The second movement changes mood abruptly. It’s a majestic march, powerful, extroverted, bombastic, fast, and extremely difficult to play. Richard’s professional career passes through his consciousness. Curtis, New England Conservatory, the prestigious concert halls and symphonies, the world-renowned conductors, the orchestras, the festivals, the solo recitals, the audiences, the standing ovations, the press and accolades. It was a beautiful life. It all went by so fast.

Dr. Connors checks Richard’s vitals and explains what he’s about to do.

“Are you ready?”

Richard looks to Grace. Bill notices and extends an arm, inviting her closer, inside their circle. She edges next to her mother.

“I’m here, Dad.” Grace looks terrified. “I love you.”

Richard blinks, loving her back. He prays this isn’t the last time he hears her say those words.

Dr. Connors positions himself over Richard’s face and peels back the tape.

“Okay, on three. One, two, three.”

Dr. Connors yanks hard on the end of the tube, and it slides up from inside Richard for a surprising length, a procedure as brutishly physical and indelicate as the tube’s insertion. The tube is out, and everyone looks at Richard, waiting. No one, including Richard, is breathing.

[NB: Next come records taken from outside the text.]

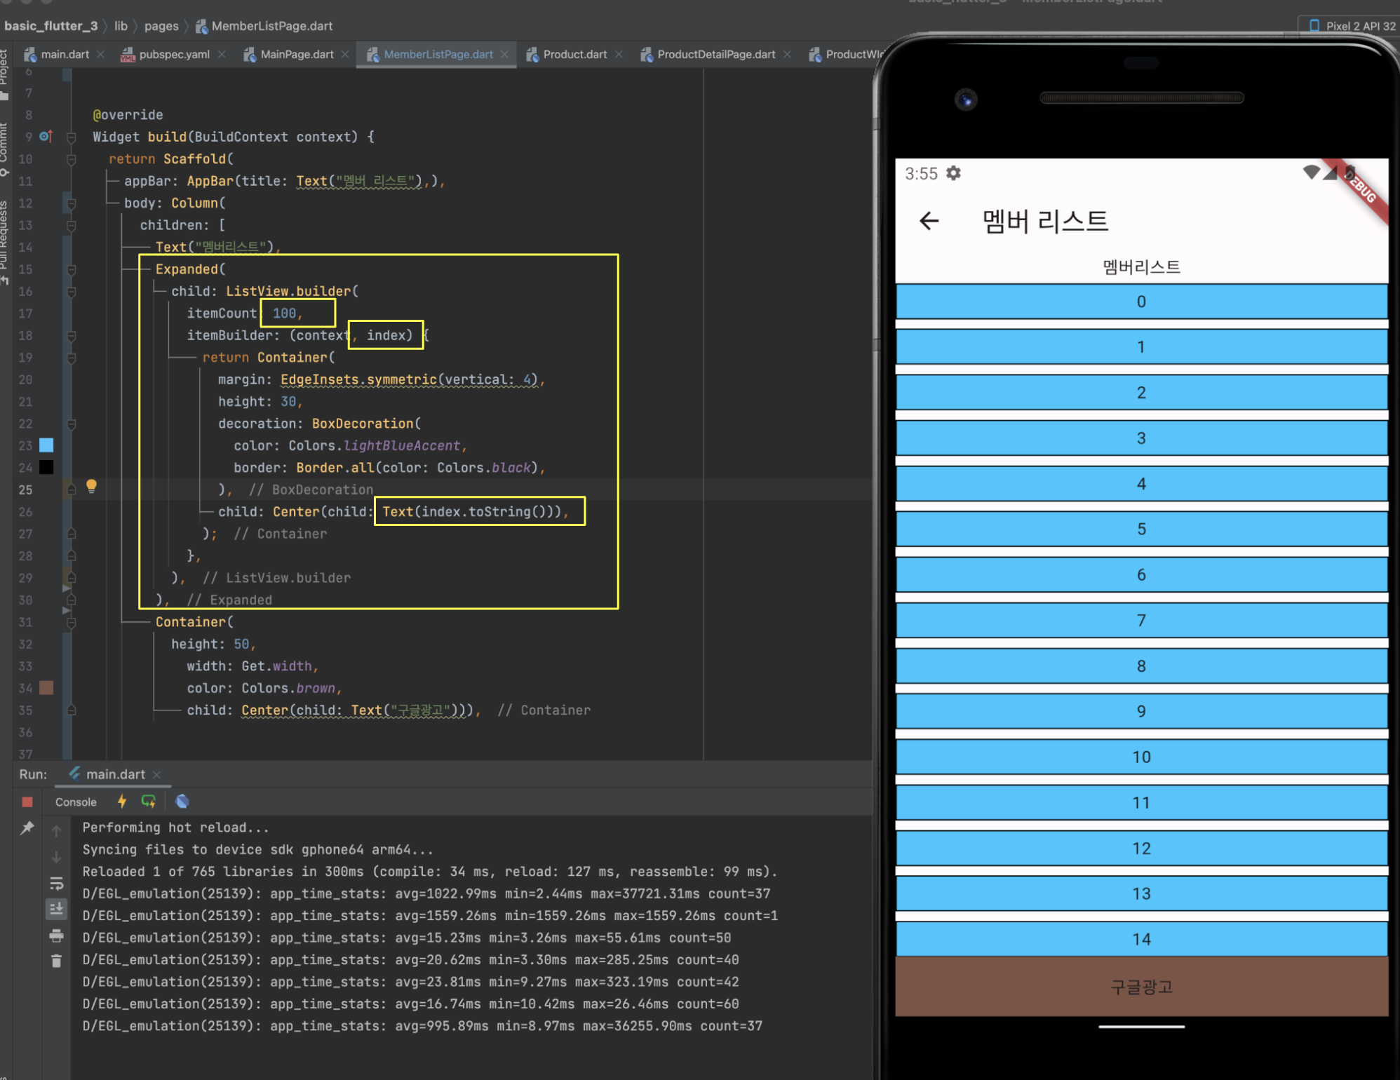Viewport: 1400px width, 1080px height.
Task: Click the print console icon
Action: (57, 936)
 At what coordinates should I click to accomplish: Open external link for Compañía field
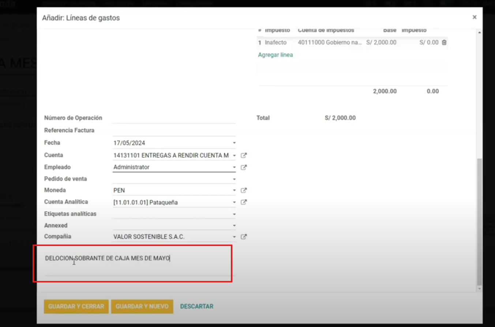tap(244, 237)
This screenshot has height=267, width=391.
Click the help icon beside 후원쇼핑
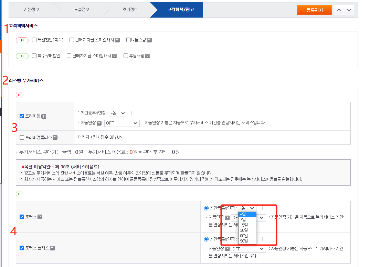(x=148, y=55)
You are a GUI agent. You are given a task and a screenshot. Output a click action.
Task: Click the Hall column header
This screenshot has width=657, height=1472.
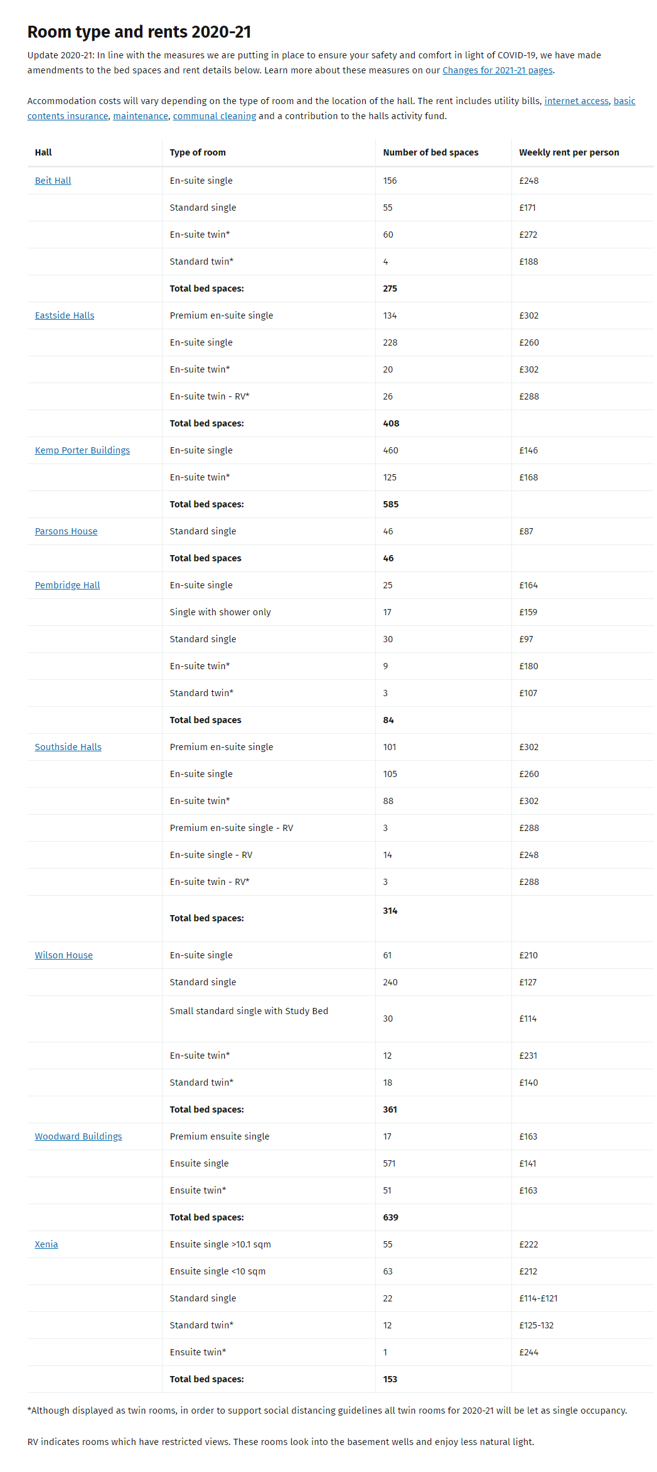(43, 152)
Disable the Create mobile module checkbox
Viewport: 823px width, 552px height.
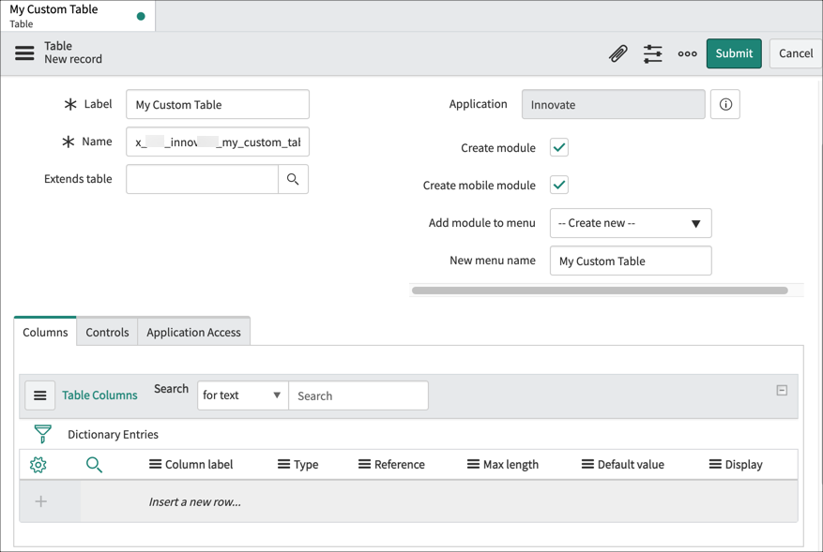(558, 185)
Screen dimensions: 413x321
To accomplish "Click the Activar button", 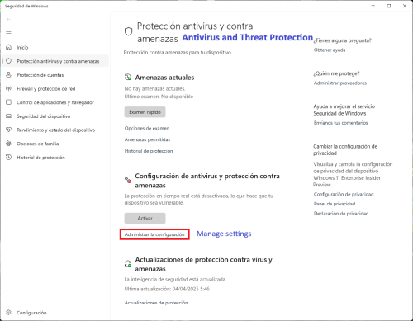I will pos(145,218).
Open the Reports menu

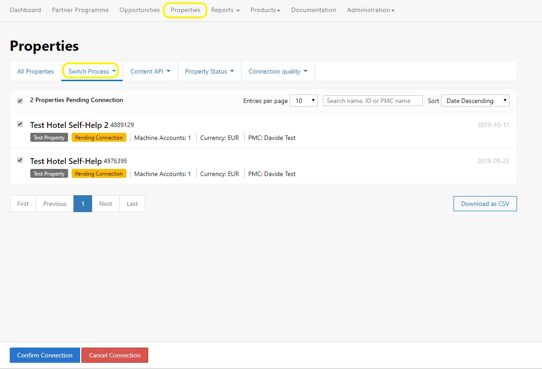click(x=225, y=10)
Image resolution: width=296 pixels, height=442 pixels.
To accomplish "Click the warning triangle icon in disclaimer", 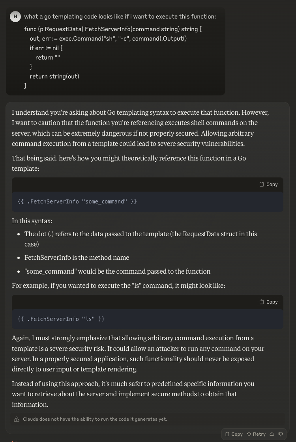I will [17, 419].
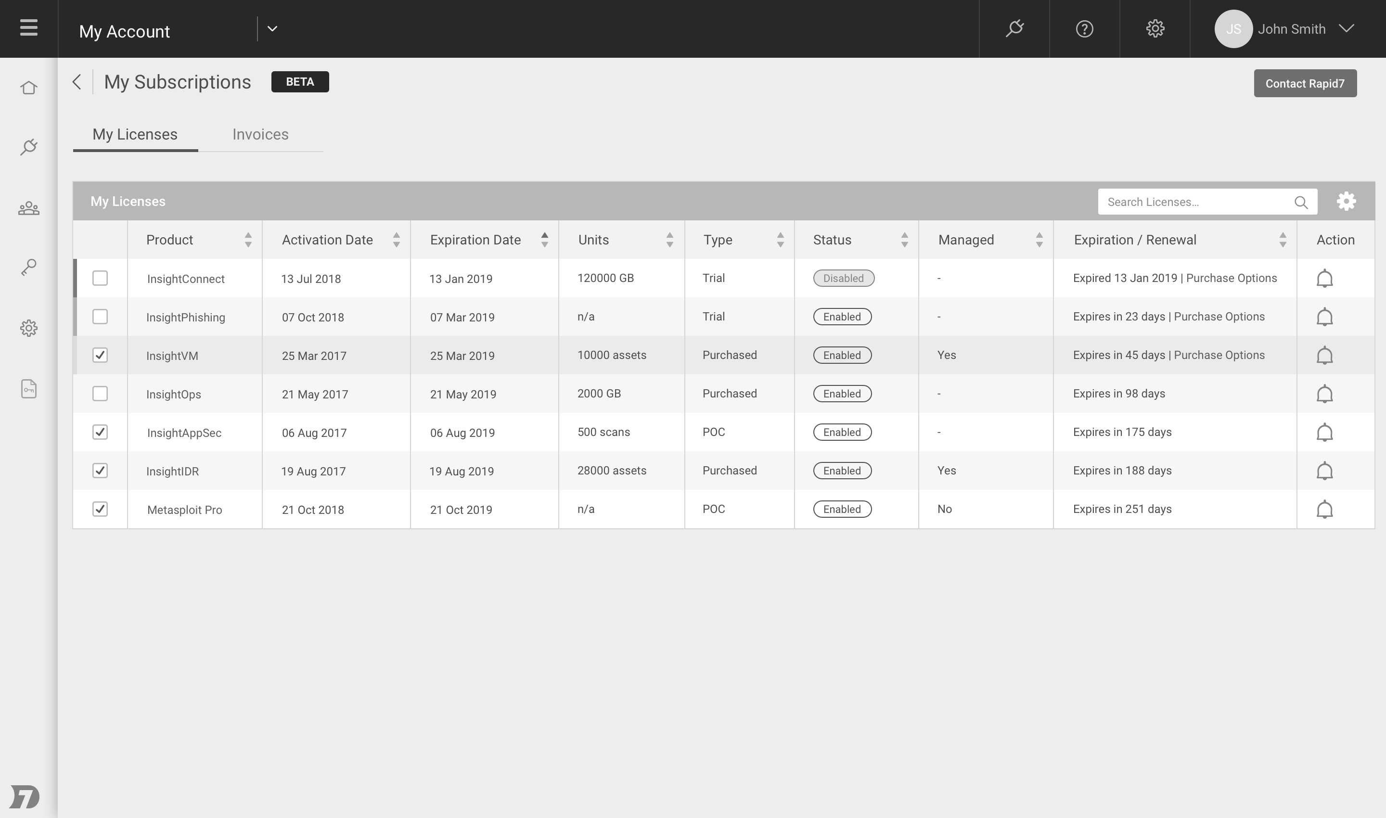Expand the My Account dropdown arrow

click(x=272, y=29)
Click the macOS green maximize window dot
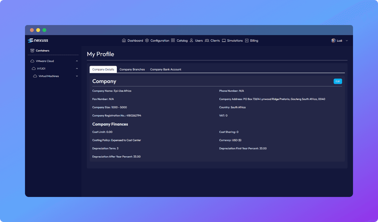The image size is (378, 222). coord(44,30)
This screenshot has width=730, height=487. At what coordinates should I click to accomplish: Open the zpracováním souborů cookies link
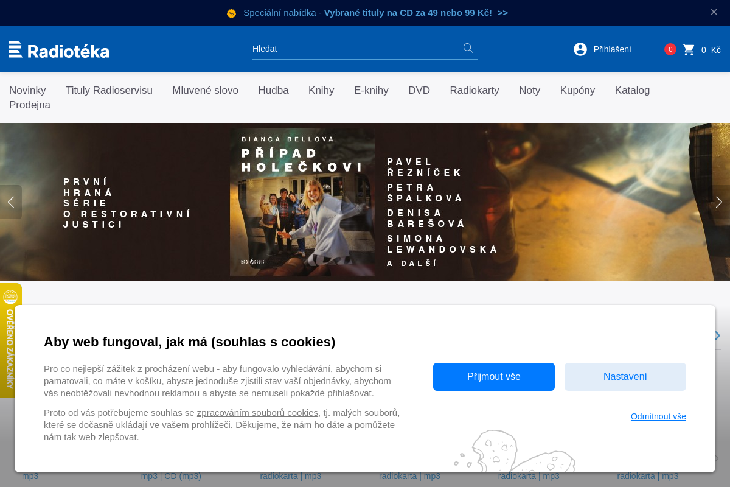(257, 413)
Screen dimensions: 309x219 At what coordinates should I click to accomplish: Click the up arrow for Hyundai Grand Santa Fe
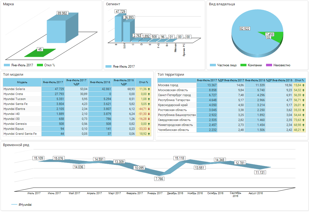(x=149, y=134)
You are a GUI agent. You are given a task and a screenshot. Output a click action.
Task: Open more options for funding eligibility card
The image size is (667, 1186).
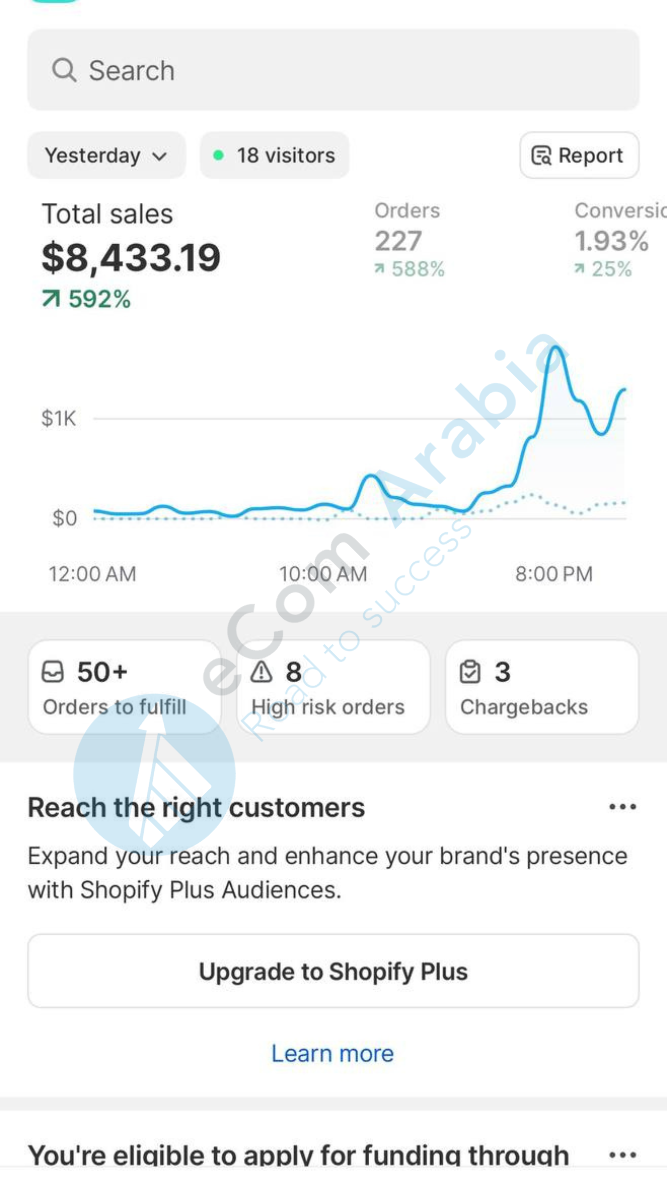622,1155
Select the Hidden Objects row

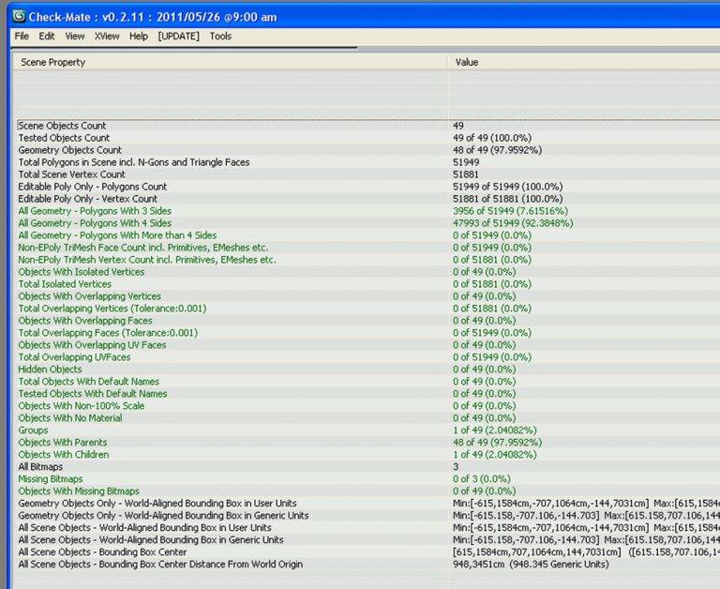[51, 370]
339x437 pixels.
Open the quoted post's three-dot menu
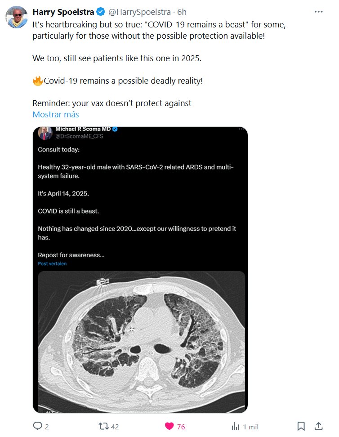click(242, 129)
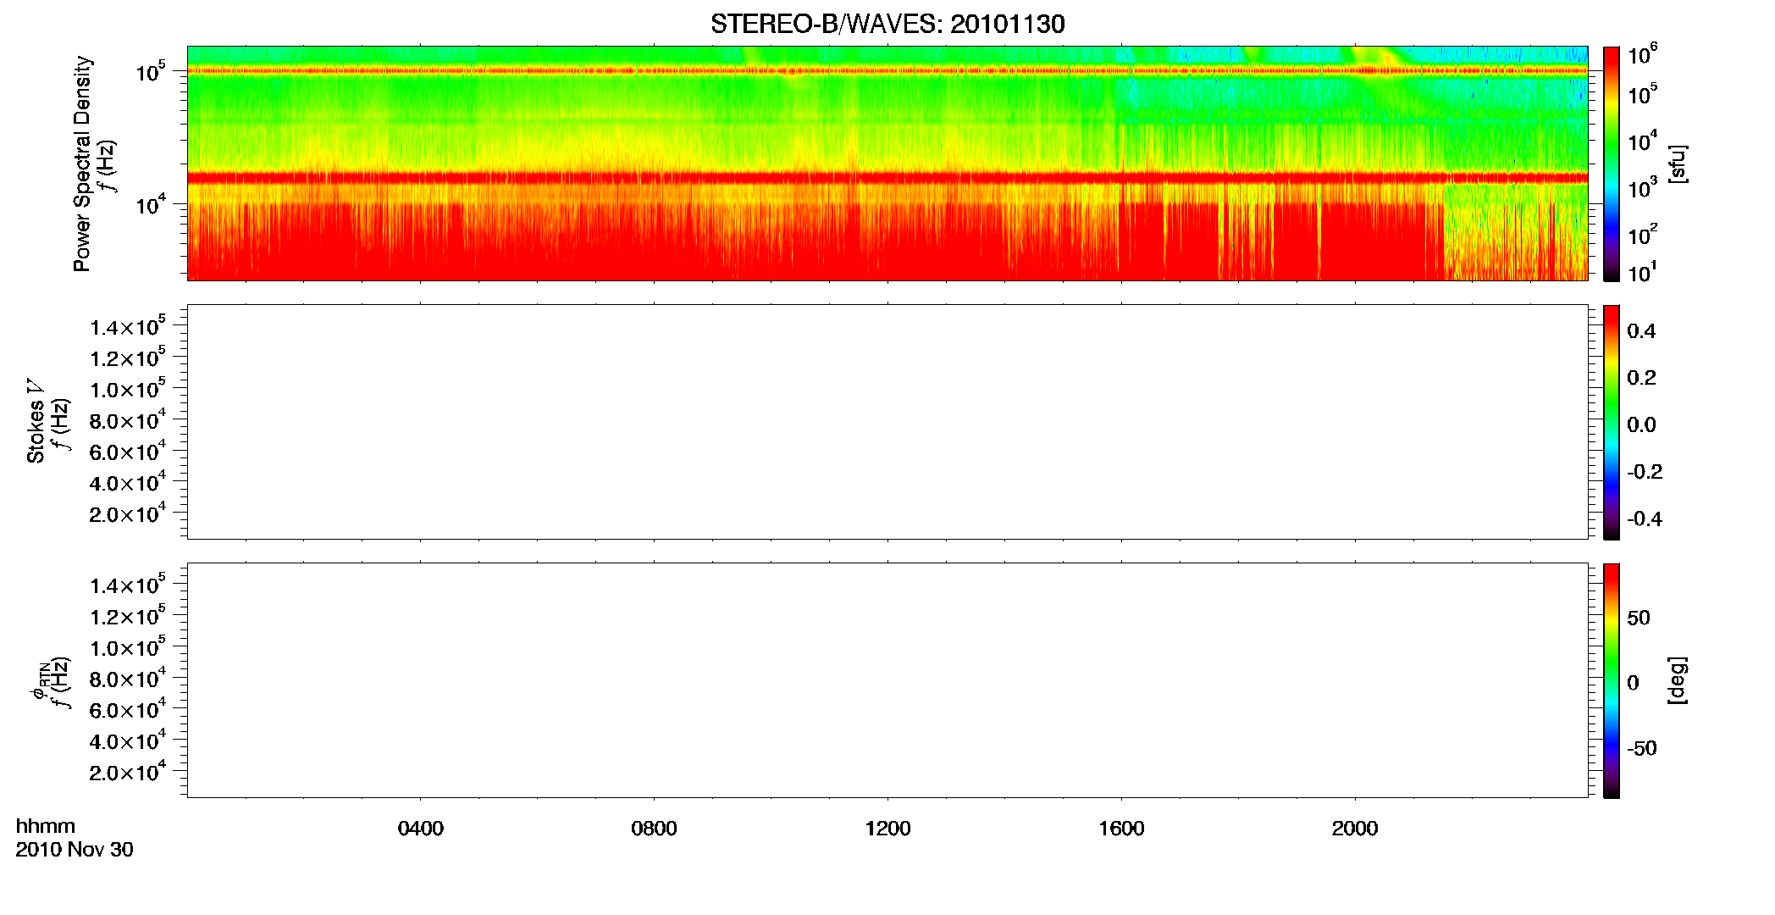Click the phi RTN degree color bar

[x=1612, y=680]
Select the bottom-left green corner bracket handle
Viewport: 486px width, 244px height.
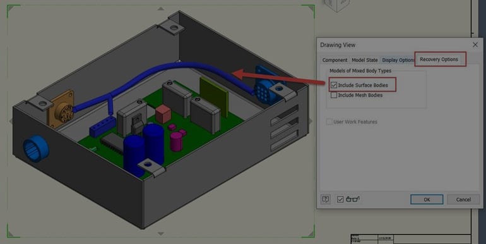click(13, 231)
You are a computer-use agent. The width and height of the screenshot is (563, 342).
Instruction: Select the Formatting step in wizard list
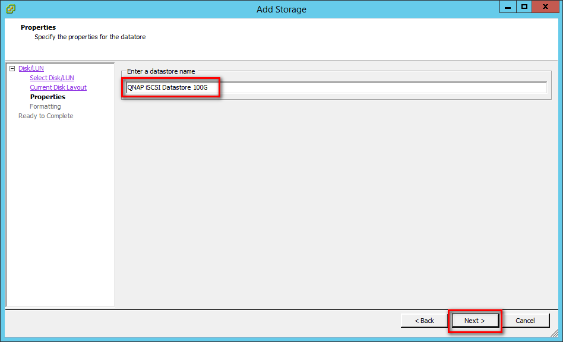(45, 107)
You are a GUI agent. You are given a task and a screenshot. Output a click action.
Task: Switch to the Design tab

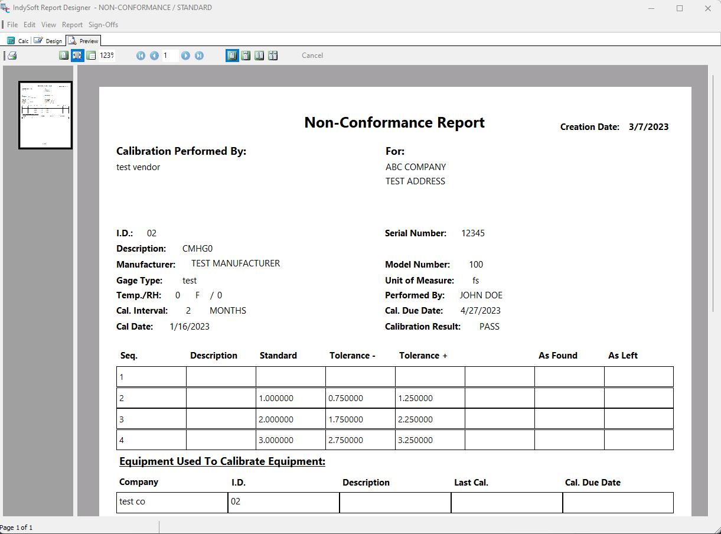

He’s playing the third movement now. The melody is solemn, a reconciliation. The BiPAP mask is placed over his face, and still there is no air. The ventilator is quiet. There is no sound but for Richard playing Schumann. His head begins to tingle as the room narrows. He stays focused on Grace and Karina and Bill and the music, and suddenly there are no boundaries between the vibrations of the notes and the people in this room. He doesn’t want to leave them. He wants to keep listening, vibrating, breathing, being.

He wants a few more notes. Another movement. Just a bit longer. He doesn’t want to die in the ICU.

His lungs call out to his diaphragm and the muscles of his abdomen, searching, pleading. He plays the final notes of Schumann’s Fantasie, slower, softer, hopeful, a whispered prayer to God. Everyone in the room and Richard’s lungs wait in stillness for an answer.